• Rep. Nathan Macias, R-Bulverde, lost a round in his attempt to flip the results of the GOP primary that choked his reelection bid (Macias lost to Doug Miller by 17 votes). He asked the visiting judge in that election contest to step aside so another judge could be appointed. That judge, James Clawson, said the request wasn’t proper in an election case. The state’s 3rd Court of Appeals agrees. Macias can take it to the Texas Supreme Court, or let it rest. The trial on the election results is set for May 19. Macias’ lawyers say they’ll focus on Box 5 from Gillespie County, which came in hours after the rest of the votes were counted.

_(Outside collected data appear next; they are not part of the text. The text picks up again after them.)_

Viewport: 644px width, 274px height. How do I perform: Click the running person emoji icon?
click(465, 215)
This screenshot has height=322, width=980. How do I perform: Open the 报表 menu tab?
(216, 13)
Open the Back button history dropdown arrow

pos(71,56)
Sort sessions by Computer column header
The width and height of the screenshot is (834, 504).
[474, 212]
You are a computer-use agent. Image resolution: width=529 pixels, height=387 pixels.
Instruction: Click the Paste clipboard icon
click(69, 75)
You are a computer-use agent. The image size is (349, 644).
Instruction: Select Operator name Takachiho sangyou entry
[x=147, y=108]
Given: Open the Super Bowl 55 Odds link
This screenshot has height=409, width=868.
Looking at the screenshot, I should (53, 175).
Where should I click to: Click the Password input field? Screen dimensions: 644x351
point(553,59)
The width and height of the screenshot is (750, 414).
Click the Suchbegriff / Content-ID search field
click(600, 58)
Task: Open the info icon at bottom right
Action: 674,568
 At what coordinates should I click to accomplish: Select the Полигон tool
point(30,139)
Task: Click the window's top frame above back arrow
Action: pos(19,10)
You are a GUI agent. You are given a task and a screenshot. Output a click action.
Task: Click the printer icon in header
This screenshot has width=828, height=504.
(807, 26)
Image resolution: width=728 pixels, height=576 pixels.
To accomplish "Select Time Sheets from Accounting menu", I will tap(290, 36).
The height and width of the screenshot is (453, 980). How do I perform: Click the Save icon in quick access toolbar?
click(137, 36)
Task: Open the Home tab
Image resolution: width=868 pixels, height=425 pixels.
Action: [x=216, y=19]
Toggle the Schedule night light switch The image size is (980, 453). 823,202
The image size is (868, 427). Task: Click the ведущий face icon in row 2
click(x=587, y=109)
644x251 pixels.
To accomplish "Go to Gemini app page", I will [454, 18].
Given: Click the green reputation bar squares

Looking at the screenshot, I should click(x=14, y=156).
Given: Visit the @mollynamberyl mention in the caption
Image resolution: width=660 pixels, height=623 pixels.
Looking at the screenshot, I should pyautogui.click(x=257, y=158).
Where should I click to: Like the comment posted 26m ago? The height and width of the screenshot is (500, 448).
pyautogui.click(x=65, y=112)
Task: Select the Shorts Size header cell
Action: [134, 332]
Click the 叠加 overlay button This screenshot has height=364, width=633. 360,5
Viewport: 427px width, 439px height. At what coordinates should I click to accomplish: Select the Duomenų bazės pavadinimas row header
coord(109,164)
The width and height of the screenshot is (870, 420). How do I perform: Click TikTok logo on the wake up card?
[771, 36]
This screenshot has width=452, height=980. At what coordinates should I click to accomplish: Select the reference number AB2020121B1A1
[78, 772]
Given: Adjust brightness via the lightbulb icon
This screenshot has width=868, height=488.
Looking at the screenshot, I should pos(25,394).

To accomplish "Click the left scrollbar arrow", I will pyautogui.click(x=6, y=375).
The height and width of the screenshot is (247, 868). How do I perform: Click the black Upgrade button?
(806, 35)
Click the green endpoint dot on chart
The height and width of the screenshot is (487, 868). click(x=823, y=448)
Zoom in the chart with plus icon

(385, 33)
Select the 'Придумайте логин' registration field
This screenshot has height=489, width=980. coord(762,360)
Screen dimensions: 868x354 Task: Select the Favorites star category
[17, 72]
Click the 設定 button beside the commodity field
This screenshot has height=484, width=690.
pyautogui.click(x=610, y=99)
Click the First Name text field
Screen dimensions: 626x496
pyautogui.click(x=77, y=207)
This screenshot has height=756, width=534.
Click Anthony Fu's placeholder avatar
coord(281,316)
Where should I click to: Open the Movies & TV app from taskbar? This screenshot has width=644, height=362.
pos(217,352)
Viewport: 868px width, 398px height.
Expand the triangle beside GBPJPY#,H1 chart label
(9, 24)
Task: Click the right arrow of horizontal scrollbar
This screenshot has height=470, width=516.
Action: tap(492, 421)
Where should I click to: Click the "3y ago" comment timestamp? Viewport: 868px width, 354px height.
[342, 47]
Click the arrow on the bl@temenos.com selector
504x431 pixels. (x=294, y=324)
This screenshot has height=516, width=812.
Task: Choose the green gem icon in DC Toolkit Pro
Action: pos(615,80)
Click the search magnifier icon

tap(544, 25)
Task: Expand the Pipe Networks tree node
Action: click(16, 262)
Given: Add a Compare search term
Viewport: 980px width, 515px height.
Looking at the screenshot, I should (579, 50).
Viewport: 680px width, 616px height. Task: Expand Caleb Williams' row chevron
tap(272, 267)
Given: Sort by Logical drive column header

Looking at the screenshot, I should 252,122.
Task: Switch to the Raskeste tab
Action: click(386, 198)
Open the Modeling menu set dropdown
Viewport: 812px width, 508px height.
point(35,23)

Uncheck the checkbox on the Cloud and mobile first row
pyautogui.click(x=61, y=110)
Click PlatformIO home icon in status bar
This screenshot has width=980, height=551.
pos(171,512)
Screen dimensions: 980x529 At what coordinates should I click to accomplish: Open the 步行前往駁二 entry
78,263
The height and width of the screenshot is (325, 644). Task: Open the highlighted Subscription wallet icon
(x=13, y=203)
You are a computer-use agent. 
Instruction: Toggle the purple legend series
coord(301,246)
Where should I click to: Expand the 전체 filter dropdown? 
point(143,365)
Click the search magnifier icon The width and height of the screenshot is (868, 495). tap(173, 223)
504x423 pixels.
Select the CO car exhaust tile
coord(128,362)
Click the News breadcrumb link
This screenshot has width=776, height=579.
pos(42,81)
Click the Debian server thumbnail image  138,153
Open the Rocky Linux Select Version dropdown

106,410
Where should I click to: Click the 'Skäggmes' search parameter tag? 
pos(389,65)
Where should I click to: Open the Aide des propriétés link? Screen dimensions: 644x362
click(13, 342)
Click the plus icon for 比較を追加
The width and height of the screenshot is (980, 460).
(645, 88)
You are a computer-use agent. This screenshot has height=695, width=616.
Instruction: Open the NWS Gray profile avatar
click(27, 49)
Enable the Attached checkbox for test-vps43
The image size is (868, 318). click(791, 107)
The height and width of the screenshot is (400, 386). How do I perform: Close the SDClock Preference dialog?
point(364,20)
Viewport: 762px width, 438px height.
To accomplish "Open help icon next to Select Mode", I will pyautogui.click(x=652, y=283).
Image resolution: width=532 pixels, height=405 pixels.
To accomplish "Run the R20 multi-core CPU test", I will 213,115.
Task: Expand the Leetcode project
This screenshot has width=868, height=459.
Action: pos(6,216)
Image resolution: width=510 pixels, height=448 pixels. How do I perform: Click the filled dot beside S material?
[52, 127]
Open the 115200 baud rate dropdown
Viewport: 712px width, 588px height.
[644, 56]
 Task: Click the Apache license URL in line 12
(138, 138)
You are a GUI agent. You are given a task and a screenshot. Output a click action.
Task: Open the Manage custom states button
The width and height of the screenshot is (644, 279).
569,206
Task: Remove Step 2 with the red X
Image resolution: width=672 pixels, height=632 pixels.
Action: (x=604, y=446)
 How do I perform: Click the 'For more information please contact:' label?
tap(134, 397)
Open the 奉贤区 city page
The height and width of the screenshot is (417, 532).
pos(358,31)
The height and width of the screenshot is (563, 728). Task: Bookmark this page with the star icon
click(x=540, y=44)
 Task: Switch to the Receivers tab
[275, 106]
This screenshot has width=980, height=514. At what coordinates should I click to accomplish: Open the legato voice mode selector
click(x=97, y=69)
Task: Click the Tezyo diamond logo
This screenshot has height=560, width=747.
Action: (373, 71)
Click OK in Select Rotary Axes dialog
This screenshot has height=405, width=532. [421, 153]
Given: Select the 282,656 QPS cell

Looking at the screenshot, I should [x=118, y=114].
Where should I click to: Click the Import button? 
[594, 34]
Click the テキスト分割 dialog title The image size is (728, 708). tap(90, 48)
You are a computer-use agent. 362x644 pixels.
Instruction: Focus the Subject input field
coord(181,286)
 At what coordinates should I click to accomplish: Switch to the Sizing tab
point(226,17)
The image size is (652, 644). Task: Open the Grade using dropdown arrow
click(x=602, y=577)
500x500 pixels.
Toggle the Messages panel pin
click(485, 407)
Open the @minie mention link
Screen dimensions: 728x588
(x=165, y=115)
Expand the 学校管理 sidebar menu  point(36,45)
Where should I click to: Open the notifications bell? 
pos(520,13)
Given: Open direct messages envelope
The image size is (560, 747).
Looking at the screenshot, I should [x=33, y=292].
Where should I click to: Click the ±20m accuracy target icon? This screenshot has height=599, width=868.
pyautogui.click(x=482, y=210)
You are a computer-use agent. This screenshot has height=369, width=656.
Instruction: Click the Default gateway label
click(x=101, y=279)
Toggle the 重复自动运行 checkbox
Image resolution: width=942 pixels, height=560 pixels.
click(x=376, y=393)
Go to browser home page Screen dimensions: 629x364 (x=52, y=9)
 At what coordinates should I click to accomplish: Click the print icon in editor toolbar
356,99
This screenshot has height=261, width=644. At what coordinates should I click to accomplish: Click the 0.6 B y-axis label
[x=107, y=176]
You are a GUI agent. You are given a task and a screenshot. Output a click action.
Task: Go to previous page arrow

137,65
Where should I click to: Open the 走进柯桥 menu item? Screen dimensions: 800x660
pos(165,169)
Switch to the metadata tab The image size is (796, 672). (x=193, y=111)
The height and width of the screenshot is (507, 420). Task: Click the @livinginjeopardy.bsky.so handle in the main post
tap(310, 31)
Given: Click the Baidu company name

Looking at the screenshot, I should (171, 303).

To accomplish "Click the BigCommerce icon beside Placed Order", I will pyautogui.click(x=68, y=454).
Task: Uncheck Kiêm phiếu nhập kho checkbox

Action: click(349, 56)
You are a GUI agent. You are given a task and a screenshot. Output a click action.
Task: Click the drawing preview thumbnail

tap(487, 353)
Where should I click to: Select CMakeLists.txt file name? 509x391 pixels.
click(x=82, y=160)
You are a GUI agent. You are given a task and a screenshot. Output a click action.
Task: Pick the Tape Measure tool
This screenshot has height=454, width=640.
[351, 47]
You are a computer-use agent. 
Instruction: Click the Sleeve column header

• John McCain is comfortably ahead of Hillary Clinton and Barack Obama in Texas, according to a survey done by students at the Earl Survey Research Lab at Texas Tech University. They talked to 507 voting age Texans (including 483 registered voters) on the phone between March 25 and April 14. And the sample included almost twice as many Republicans as Democrats (45 percent to 24 percent). With that group, McCain outpolled Obama 58 percent to 29 percent, and outpolled Clinton 59 percent to 30 percent. President George W. Bush had a rough time: 42 percent approve of the way he’s handling his job, while 46.5 percent disapprove.
• Clamping down on lawsuits has boosted the state economy by $112.5 billion annually, according to an economic study done for Texans for Lawsuit Reform. That group hired Waco economist Ray Perryman to quantify their work. His assessment [1]: Tort reform is responsible for 499,000 jobs, a $2.6 billion increase in state revenue, and a 21.3 percent drop in medical liability insurance costs.
• Texas could halve the number [2] of uninsured children in the state by making it easier to sign them up for Medicaid and the Children’s Health Insurance Program. A group of legislators and health care advocates say half of the state’s 1.5 million uninsured children are already eligible for the two programs. They’re not insured, according to those folks, because the eligibility and enrollment system isn’t working, because the state requires them to re-enroll more than once a year, and because the state doesn’t do enough to advertise the programs.
• We don’t generally do sports here, but sports folks don’t generally hold fundraisers for the LBJ School of Public Affairs, either. That school has a Mack Brown Distinguished Chair for Global Affairs, started with $500,000 from the UT Athletic Department. The UT football coach is the honoree at a May 16 dinner headlined by Penn State coach Joe Paterno and former NFL star and Republican Pennsylvania gubernatorial candidate Lynn Swann.